THE TASK:
Format the records below as a JSON list of strings, one string for each line, and leave out the blank lines.

EXTRACTED MATERIAL:
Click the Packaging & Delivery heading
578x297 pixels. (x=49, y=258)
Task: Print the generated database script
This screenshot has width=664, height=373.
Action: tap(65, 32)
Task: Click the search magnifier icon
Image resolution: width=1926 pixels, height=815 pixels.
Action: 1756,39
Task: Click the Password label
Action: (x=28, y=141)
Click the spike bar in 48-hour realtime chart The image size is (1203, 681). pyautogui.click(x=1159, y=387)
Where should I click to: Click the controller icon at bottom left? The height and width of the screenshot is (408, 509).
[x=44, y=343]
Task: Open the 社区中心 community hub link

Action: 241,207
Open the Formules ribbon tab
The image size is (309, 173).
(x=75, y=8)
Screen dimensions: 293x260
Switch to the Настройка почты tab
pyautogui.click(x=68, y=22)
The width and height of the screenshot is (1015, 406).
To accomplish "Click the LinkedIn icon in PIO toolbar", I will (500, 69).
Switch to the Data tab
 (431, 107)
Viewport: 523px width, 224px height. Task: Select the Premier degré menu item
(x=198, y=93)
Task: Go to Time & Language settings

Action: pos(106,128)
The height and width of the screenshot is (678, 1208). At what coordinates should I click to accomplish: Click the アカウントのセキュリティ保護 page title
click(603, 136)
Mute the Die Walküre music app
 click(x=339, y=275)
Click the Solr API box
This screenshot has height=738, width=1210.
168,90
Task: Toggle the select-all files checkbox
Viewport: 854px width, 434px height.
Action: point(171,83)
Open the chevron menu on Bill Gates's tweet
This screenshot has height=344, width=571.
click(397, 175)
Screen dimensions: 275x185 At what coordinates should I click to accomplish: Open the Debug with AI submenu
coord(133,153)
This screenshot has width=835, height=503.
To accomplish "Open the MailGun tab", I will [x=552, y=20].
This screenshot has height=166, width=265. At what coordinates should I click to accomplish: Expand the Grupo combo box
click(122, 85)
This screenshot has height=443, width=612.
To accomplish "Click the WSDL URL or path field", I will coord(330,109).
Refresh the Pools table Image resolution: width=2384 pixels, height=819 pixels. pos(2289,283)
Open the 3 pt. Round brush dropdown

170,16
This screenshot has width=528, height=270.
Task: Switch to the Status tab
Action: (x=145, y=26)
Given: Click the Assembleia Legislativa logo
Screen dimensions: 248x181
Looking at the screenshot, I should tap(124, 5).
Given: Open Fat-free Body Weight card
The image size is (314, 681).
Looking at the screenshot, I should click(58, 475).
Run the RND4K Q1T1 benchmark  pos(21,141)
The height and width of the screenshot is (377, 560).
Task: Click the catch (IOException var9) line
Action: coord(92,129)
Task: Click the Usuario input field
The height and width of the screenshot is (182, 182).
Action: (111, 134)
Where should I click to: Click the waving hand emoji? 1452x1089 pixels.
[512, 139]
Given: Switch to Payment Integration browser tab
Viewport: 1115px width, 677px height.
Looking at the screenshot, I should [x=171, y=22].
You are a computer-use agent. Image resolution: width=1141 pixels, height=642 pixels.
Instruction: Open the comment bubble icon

SOLUTION:
[
  "Click the Packaging & Delivery heading",
  "578x297 pixels. (x=49, y=258)",
  "Task: Print the generated database script",
  "This screenshot has width=664, height=373.",
  "Action: tap(65, 32)",
  "Task: Click the search magnifier icon",
  "Image resolution: width=1926 pixels, height=815 pixels.",
  "Action: 1756,39",
  "Task: Click the Password label",
  "Action: (x=28, y=141)",
  "Click the spike bar in 48-hour realtime chart The image size is (1203, 681). pyautogui.click(x=1159, y=387)",
  "Where should I click to: Click the controller icon at bottom left? The height and width of the screenshot is (408, 509).",
  "[x=44, y=343]",
  "Task: Open the 社区中心 community hub link",
  "Action: 241,207",
  "Open the Formules ribbon tab",
  "The image size is (309, 173).",
  "(x=75, y=8)",
  "Screen dimensions: 293x260",
  "Switch to the Настройка почты tab",
  "pyautogui.click(x=68, y=22)",
  "The width and height of the screenshot is (1015, 406).",
  "To accomplish \"Click the LinkedIn icon in PIO toolbar\", I will (500, 69).",
  "Switch to the Data tab",
  " (431, 107)",
  "Viewport: 523px width, 224px height. Task: Select the Premier degré menu item",
  "(x=198, y=93)",
  "Task: Go to Time & Language settings",
  "Action: pos(106,128)",
  "The height and width of the screenshot is (678, 1208). At what coordinates should I click to accomplish: Click the アカウントのセキュリティ保護 page title",
  "click(603, 136)",
  "Mute the Die Walküre music app",
  " click(x=339, y=275)",
  "Click the Solr API box",
  "This screenshot has height=738, width=1210.",
  "168,90",
  "Task: Toggle the select-all files checkbox",
  "Viewport: 854px width, 434px height.",
  "Action: point(171,83)",
  "Open the chevron menu on Bill Gates's tweet",
  "This screenshot has height=344, width=571.",
  "click(397, 175)",
  "Screen dimensions: 275x185 At what coordinates should I click to accomplish: Open the Debug with AI submenu",
  "coord(133,153)",
  "This screenshot has width=835, height=503.",
  "To accomplish \"Open the MailGun tab\", I will [x=552, y=20].",
  "This screenshot has height=166, width=265. At what coordinates should I click to accomplish: Expand the Grupo combo box",
  "click(122, 85)",
  "This screenshot has height=443, width=612.",
  "To accomplish \"Click the WSDL URL or path field\", I will coord(330,109).",
  "Refresh the Pools table Image resolution: width=2384 pixels, height=819 pixels. pos(2289,283)",
  "Open the 3 pt. Round brush dropdown",
  "170,16",
  "This screenshot has width=528, height=270.",
  "Task: Switch to the Status tab",
  "Action: (x=145, y=26)",
  "Given: Click the Assembleia Legislativa logo",
  "Screen dimensions: 248x181",
  "Looking at the screenshot, I should tap(124, 5).",
  "Given: Open Fat-free Body Weight card",
  "The image size is (314, 681).",
  "Looking at the screenshot, I should click(58, 475).",
  "Run the RND4K Q1T1 benchmark  pos(21,141)",
  "The height and width of the screenshot is (377, 560).",
  "Task: Click the catch (IOException var9) line",
  "Action: coord(92,129)",
  "Task: Click the Usuario input field",
  "The height and width of the screenshot is (182, 182).",
  "Action: (111, 134)",
  "Where should I click to: Click the waving hand emoji? 1452x1089 pixels.",
  "[512, 139]",
  "Given: Switch to Payment Integration browser tab",
  "Viewport: 1115px width, 677px height.",
  "Looking at the screenshot, I should [x=171, y=22].",
  "You are a computer-use agent. Image resolution: width=1141 pixels, height=642 pixels.",
  "Instruction: Open the comment bubble icon"
]